━━ Data records ━━

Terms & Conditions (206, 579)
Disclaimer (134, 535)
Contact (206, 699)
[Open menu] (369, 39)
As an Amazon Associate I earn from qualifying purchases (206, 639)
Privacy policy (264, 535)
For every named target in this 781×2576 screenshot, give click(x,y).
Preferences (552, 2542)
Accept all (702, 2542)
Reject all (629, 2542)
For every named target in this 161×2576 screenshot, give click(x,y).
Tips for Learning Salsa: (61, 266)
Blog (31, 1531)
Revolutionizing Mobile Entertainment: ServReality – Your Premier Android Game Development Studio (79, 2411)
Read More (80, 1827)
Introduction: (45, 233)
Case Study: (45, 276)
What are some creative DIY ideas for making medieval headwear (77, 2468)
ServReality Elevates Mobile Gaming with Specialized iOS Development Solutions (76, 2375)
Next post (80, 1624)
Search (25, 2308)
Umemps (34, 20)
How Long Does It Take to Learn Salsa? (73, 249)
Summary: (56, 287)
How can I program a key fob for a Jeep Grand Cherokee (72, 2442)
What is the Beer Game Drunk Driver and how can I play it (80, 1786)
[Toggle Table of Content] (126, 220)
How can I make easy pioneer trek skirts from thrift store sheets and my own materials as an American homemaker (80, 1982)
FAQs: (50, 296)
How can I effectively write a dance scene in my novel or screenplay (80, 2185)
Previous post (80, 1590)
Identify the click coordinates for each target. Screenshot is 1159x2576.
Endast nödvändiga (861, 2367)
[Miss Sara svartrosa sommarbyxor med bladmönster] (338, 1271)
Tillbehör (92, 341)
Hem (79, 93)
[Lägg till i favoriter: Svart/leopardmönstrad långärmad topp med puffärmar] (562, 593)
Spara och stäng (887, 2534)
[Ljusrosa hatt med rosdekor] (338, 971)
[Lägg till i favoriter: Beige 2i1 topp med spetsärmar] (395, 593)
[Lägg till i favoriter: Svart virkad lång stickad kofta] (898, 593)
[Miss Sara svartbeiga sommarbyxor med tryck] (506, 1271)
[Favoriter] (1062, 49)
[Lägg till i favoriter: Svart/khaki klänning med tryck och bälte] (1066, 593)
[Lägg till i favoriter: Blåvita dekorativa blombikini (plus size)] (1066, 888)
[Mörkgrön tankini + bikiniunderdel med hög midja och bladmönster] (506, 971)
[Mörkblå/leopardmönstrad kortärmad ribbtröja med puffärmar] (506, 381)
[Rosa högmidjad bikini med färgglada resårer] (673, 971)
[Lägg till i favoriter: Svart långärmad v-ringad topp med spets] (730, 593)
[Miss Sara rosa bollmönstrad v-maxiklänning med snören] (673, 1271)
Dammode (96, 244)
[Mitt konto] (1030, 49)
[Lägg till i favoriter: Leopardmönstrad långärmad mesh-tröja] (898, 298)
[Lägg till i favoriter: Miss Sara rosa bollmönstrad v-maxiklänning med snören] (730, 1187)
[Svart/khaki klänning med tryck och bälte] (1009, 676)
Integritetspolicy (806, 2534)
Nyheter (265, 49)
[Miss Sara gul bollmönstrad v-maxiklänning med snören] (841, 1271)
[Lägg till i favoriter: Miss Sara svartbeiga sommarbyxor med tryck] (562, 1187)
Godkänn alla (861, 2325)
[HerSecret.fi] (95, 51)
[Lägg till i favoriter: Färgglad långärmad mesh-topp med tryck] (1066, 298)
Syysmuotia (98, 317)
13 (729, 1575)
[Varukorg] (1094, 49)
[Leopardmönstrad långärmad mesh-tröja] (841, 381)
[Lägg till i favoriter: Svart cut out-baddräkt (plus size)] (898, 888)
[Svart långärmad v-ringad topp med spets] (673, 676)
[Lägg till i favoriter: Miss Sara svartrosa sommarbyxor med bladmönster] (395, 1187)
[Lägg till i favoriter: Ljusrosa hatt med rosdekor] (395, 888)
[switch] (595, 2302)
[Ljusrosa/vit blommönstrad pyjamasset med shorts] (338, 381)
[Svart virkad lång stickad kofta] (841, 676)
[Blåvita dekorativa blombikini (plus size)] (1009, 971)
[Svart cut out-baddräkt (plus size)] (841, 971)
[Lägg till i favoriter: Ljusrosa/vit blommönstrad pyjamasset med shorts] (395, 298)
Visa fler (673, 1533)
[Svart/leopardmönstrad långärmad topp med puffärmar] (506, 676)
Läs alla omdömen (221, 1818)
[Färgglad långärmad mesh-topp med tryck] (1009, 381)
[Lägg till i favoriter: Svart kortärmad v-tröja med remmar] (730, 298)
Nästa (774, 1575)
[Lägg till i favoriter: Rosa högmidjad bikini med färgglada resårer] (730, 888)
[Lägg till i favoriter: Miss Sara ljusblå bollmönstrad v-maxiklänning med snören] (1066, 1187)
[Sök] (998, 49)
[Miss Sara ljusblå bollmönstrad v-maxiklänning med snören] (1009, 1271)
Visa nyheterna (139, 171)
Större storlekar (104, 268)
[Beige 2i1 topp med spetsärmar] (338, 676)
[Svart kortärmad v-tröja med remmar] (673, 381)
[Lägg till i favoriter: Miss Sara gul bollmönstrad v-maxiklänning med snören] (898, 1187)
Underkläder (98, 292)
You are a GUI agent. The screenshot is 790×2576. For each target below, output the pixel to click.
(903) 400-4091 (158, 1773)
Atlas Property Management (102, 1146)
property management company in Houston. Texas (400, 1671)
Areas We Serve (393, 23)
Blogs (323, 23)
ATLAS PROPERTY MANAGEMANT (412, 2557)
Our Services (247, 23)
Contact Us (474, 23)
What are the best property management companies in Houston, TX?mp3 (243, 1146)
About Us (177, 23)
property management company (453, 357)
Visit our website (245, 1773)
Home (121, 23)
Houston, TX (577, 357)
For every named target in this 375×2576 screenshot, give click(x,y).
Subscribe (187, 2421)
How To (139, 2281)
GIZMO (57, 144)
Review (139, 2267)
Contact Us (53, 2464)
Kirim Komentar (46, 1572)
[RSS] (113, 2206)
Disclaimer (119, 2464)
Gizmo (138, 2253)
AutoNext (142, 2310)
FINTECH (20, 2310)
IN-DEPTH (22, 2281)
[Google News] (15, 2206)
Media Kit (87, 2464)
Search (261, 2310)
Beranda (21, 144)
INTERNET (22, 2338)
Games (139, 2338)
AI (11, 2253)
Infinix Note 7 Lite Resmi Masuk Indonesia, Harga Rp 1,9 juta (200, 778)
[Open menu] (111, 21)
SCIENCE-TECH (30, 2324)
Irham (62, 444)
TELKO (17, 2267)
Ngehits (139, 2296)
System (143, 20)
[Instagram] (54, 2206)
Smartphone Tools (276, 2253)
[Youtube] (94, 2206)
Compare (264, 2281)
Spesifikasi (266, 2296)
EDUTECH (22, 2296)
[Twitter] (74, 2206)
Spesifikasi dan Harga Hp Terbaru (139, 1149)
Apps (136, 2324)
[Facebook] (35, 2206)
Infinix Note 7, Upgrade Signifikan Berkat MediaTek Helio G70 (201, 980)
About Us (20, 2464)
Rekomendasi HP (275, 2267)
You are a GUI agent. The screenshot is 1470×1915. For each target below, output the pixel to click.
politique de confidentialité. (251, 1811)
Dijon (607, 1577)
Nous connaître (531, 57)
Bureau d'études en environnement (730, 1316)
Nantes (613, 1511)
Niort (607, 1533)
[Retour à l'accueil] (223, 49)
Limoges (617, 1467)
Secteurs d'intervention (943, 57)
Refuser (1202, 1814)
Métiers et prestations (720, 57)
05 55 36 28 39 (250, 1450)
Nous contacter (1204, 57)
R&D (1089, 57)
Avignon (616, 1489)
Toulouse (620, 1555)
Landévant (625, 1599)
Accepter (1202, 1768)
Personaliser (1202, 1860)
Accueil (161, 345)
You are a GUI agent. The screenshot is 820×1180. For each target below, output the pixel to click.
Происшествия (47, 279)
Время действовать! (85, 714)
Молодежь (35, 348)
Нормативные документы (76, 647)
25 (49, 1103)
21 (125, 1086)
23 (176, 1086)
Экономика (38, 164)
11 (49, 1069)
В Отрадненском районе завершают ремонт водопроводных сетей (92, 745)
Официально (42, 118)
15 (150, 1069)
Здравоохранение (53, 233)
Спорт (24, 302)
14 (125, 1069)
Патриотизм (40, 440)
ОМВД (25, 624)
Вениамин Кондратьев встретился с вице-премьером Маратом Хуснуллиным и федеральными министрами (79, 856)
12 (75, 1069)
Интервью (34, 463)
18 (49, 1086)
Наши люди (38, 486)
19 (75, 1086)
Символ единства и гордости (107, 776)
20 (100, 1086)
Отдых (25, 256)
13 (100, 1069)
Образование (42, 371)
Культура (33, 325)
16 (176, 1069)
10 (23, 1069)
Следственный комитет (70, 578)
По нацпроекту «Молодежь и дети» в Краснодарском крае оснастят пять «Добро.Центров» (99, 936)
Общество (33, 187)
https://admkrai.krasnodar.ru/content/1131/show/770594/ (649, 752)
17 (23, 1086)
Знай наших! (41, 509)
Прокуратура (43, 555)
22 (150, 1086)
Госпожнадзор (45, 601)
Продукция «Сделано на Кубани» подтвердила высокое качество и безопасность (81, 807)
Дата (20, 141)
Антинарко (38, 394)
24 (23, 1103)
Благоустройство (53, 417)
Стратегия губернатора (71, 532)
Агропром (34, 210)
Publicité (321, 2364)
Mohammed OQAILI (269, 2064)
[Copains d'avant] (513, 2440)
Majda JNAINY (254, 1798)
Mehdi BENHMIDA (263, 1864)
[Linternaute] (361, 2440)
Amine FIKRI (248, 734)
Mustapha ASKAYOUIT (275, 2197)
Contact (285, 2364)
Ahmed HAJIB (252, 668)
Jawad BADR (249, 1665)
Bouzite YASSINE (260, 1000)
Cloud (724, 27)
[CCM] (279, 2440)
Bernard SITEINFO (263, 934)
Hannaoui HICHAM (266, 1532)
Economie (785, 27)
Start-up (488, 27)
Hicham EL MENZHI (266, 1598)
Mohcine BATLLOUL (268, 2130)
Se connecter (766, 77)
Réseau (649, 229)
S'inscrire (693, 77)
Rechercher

━━━

Required work:
Write down, word for word, the lines above from the one containing "[HerSecret.fi] (95, 51)" through the one containing "[Svart cut out-baddräkt", both ends included.

Solution to the exercise:
[HerSecret.fi] (95, 51)
[Lägg till i favoriter: Färgglad långärmad mesh-topp med tryck] (1066, 298)
Syysmuotia (98, 317)
13 (729, 1575)
[Varukorg] (1094, 49)
[Leopardmönstrad långärmad mesh-tröja] (841, 381)
[Lägg till i favoriter: Svart cut out-baddräkt (plus size)] (898, 888)
[Svart långärmad v-ringad topp med spets] (673, 676)
[Lägg till i favoriter: Miss Sara svartrosa sommarbyxor med bladmönster] (395, 1187)
[Lägg till i favoriter: Ljusrosa hatt med rosdekor] (395, 888)
[switch] (595, 2302)
[Ljusrosa/vit blommönstrad pyjamasset med shorts] (338, 381)
[Svart virkad lång stickad kofta] (841, 676)
[Blåvita dekorativa blombikini (plus size)] (1009, 971)
[Svart cut out-baddräkt (plus size)] (841, 971)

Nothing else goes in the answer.